[Position data for words and items]
-.-.-

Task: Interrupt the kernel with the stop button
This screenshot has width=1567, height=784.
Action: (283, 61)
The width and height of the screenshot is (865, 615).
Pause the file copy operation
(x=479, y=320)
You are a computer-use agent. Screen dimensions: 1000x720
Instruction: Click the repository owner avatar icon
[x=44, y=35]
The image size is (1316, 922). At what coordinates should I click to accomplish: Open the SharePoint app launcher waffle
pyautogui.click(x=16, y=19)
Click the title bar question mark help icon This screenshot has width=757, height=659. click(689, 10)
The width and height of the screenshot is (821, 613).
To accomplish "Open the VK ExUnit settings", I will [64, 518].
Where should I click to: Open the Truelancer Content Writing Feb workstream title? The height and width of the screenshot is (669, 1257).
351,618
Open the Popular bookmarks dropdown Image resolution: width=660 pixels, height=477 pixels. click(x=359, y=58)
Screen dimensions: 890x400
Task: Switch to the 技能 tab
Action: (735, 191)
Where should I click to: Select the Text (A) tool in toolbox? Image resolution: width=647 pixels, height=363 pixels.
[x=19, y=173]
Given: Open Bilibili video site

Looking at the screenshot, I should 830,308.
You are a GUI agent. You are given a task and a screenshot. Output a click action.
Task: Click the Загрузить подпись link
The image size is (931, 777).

-.-.-

Convert the listing above into a JSON list of strings, with one string for each line and blank lines omitted.

[
  "Task: Interrupt the kernel with the stop button",
  "This screenshot has width=1567, height=784.",
  "Action: (283, 61)",
  "The width and height of the screenshot is (865, 615).",
  "Pause the file copy operation",
  "(x=479, y=320)",
  "You are a computer-use agent. Screen dimensions: 1000x720",
  "Instruction: Click the repository owner avatar icon",
  "[x=44, y=35]",
  "The image size is (1316, 922). At what coordinates should I click to accomplish: Open the SharePoint app launcher waffle",
  "pyautogui.click(x=16, y=19)",
  "Click the title bar question mark help icon This screenshot has width=757, height=659. click(689, 10)",
  "The width and height of the screenshot is (821, 613).",
  "To accomplish \"Open the VK ExUnit settings\", I will [64, 518].",
  "Where should I click to: Open the Truelancer Content Writing Feb workstream title? The height and width of the screenshot is (669, 1257).",
  "351,618",
  "Open the Popular bookmarks dropdown Image resolution: width=660 pixels, height=477 pixels. click(x=359, y=58)",
  "Screen dimensions: 890x400",
  "Task: Switch to the 技能 tab",
  "Action: (735, 191)",
  "Where should I click to: Select the Text (A) tool in toolbox? Image resolution: width=647 pixels, height=363 pixels.",
  "[x=19, y=173]",
  "Given: Open Bilibili video site",
  "Looking at the screenshot, I should 830,308.",
  "You are a GUI agent. You are given a task and a screenshot. Output a click action.",
  "Task: Click the Загрузить подпись link",
  "The image size is (931, 777)."
]